A tale of two proteins in cardiovascular disease

Serum amyloid A, or SAA, protein is a marker of inflammation linked to cardiovascular disease, or CVD, such as atherosclerosis in humans. In mice, SAA promotes development of atherosclerosis. One study has shown that SAA is elevated in obese mice that are genetically altered to be deficient in apolipoprotein E, or ApoE, an enzyme critical to lipid metabolism and cholesterol circulation.

SAA is carried by high-density lipoprotein, or HDL, in the blood. Researchers have reported that binding of cholesteryl ester transfer protein, or CETP, to HDL results in lipid-free SAA and leads to the transfer of SAA from HDL to other cholesterols. However, no one has yet shown whether SAA contributes to the pathologic effect of CETP in mice.

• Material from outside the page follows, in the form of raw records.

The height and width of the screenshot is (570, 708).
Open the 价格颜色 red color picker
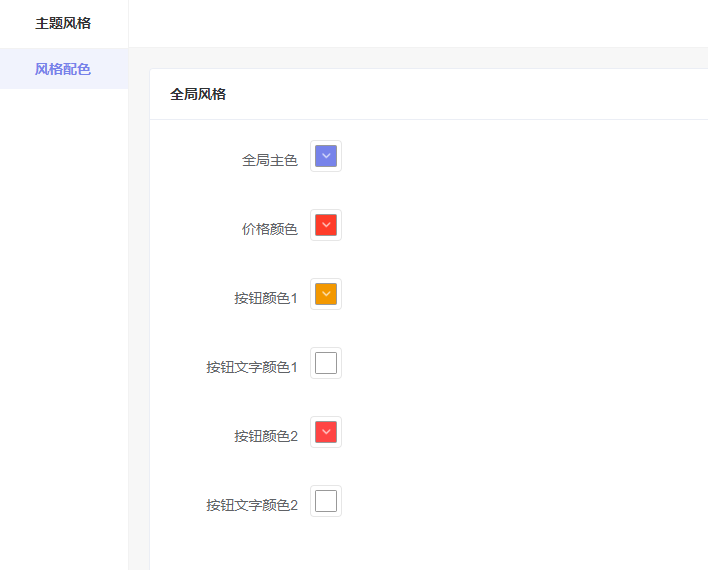(x=326, y=225)
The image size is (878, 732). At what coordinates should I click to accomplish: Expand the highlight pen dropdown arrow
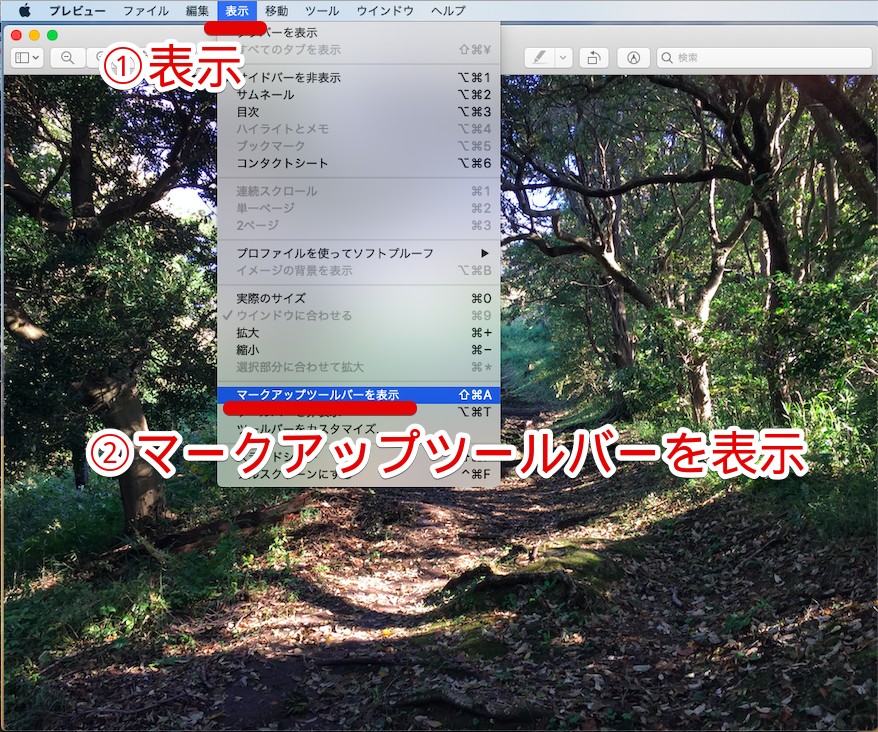[562, 58]
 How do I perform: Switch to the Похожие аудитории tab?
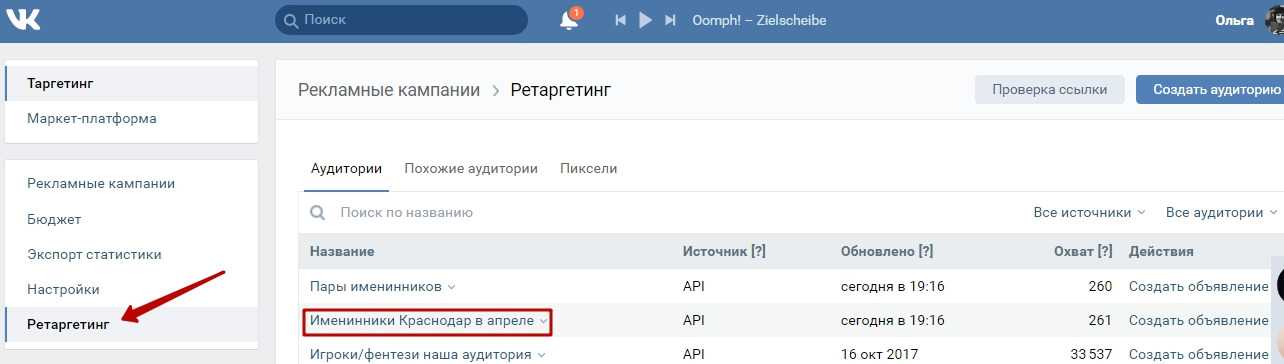pos(471,169)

Ailing Ji at the University of Kentucky and a group of researchers published on this question in the Journal of Lipid Research.

To investigate whether SAA contributes to the pro-atherogenic effect of CETP, the group generated what they called “only apoE lacking mice” as well as apoE-lacking mice deficient in SAA with and without expressing CETP. They found that the effect of CETP was SAA dependent; remodeling of normal HDL lacking SAA did not stimulate CETP-dependent inflammation. However, the pathologic effect of SAA was increased by CETP expression. The scientists state that CETP inhibition may have therapeutic benefits in patients with high SAA levels.